Muijtjens A M, Roos J M, Arts T, Hasman A, Reneman R S
Department of Medical Informatics, Cardiovascular Research Institute, Maastricht, University of Limburg, The Netherlands.
J Biomech. 1997 Jan;30(1):95-8. doi: 10.1016/s0021-9290(96)00104-2.

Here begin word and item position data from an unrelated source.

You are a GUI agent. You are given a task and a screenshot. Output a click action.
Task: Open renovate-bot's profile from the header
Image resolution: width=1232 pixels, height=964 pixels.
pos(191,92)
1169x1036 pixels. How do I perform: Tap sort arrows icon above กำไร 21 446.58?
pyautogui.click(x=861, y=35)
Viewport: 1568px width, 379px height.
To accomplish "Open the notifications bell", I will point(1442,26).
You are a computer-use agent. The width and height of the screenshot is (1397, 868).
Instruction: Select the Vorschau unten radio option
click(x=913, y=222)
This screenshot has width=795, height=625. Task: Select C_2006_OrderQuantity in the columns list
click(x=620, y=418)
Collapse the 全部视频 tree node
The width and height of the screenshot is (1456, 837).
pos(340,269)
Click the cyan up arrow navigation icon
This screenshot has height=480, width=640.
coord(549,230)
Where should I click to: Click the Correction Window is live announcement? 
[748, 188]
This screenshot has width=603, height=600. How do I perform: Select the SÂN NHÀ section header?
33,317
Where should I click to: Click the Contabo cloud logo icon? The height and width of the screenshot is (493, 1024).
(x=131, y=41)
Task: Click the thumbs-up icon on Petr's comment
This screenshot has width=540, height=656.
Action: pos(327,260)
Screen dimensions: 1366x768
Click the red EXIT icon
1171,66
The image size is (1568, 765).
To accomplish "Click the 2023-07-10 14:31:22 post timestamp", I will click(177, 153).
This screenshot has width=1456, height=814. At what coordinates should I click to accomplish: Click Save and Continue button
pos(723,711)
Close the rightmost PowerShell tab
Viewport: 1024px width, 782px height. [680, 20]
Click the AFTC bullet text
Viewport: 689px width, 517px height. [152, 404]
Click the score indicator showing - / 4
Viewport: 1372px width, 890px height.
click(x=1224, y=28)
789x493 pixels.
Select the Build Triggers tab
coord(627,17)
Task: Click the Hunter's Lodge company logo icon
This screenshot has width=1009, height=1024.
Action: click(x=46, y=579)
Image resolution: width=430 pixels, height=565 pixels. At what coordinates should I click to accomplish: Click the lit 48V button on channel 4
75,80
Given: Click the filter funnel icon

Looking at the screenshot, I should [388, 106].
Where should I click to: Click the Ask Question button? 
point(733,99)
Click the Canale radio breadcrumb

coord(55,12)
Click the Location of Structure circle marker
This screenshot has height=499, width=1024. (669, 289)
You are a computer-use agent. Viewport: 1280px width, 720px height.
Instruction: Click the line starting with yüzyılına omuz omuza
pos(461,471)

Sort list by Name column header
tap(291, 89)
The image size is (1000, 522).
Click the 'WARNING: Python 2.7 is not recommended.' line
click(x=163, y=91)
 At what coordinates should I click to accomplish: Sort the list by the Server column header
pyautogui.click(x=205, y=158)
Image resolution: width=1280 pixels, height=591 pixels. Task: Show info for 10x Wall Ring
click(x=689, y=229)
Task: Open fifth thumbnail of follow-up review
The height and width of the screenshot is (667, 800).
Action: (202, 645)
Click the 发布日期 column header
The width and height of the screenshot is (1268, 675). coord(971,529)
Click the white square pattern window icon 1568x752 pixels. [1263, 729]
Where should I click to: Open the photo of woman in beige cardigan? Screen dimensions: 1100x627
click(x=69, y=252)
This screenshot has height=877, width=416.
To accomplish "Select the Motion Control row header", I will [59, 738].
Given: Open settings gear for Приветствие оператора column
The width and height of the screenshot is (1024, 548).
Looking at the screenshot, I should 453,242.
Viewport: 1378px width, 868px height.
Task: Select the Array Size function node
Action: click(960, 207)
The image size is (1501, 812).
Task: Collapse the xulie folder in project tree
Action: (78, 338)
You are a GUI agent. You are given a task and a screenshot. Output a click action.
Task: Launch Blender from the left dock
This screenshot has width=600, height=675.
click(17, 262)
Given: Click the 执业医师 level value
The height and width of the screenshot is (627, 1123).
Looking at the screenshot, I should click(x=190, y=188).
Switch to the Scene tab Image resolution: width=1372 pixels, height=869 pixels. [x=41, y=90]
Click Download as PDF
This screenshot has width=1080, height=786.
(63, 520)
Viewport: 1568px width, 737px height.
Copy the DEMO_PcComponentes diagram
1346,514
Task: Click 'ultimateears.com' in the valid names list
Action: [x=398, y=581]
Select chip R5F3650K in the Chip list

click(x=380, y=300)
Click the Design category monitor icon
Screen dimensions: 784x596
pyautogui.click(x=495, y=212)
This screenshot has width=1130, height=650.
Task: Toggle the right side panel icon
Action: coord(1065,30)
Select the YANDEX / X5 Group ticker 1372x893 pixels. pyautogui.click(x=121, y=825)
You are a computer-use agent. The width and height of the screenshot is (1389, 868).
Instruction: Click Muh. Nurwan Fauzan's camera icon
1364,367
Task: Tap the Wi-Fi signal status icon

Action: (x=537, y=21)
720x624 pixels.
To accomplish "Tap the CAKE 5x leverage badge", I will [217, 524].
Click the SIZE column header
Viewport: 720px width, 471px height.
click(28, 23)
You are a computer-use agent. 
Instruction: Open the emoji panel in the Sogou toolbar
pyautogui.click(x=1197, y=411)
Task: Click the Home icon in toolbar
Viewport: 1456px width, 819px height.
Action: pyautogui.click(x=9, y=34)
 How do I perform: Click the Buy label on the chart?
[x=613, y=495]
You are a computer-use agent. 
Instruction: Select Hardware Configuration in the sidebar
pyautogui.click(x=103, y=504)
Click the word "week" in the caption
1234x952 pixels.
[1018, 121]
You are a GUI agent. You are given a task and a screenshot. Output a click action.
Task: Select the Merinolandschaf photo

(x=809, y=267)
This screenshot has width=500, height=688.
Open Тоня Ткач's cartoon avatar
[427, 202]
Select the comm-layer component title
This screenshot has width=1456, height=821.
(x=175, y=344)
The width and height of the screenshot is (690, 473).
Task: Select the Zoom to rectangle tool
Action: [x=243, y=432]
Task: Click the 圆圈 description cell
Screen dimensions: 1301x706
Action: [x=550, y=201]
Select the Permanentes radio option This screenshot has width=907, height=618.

Motion and deformation of an object may be quantified by following attached markers in video or cine frame sequences. When recording cardiac motion by video (256 x 256 pixels, 50 Hz), generally no more than approximately 20 markers can be followed due to difficulties in proper identification of marker images. In the present study we developed the lower rank (LR) tracking method which can automatically follow considerably more than 20 markers. The performance of the method was evaluated in computer simulations of naturally moving myocardial markers observed in a sequence of 60 video frames. White noise was added to the marker coordinates. Realistic loss of data due to detection failure was simulated by deleting a generated marker image when the distance to another marker image was below a given minimum value. In a test, realistic values were substituted for the noise level sigma (0.5 pixel) and the minimum marker distance dm (4 pixels). For numbers of markers ranging from 50 to 100, 95-90% of the detected marker images was correctly tracked. Less than 0.7% was part of a false track, i.e. a track containing images of different markers. Under less favourable conditions (sigma = 1 pixel; dm = 8 pixels) the method was robust: for 75 markers with 40% of the marker images missing, still 70% of the detected images was correctly tracked, while the fraction in false tracks did not increase. The LR tracking method appears reliable for automatic tracking of large amounts of moving markers in a sequence of video or cine frames.
物体的运动和变形可以通过跟踪视频或电影帧序列中的附着标记来进行量化。当通过视频(256×256像素,50Hz)记录心脏运动时,由于难以正确识别标记图像,通常跟踪的标记不超过约20个。在本研究中,我们开发了低秩(LR)跟踪方法,该方法能够自动跟踪远超20个的标记。在对60个视频帧序列中观察到的自然移动的心肌标记进行计算机模拟中,评估了该方法的性能。向标记坐标添加了白噪声。当与另一个标记图像的距离低于给定的最小值时,通过删除生成的标记图像来模拟由于检测失败导致的实际数据丢失。在一次测试中,用实际值替代噪声水平σ(0.5像素)和最小标记距离dm(4像素)。对于50至100个标记的数量,95% - 90%的检测到的标记图像被正确跟踪。少于0.7%的是错误轨迹的一部分,即包含不同标记图像的轨迹。在不太有利的条件下(σ = 1像素;dm = 8像素),该方法很稳健:对于75个标记且40%的标记图像缺失的情况,仍有70%的检测图像被正确跟踪,而错误轨迹中的比例并未增加。LR跟踪方法对于在视频或电影帧序列中自动跟踪大量移动标记似乎是可靠的。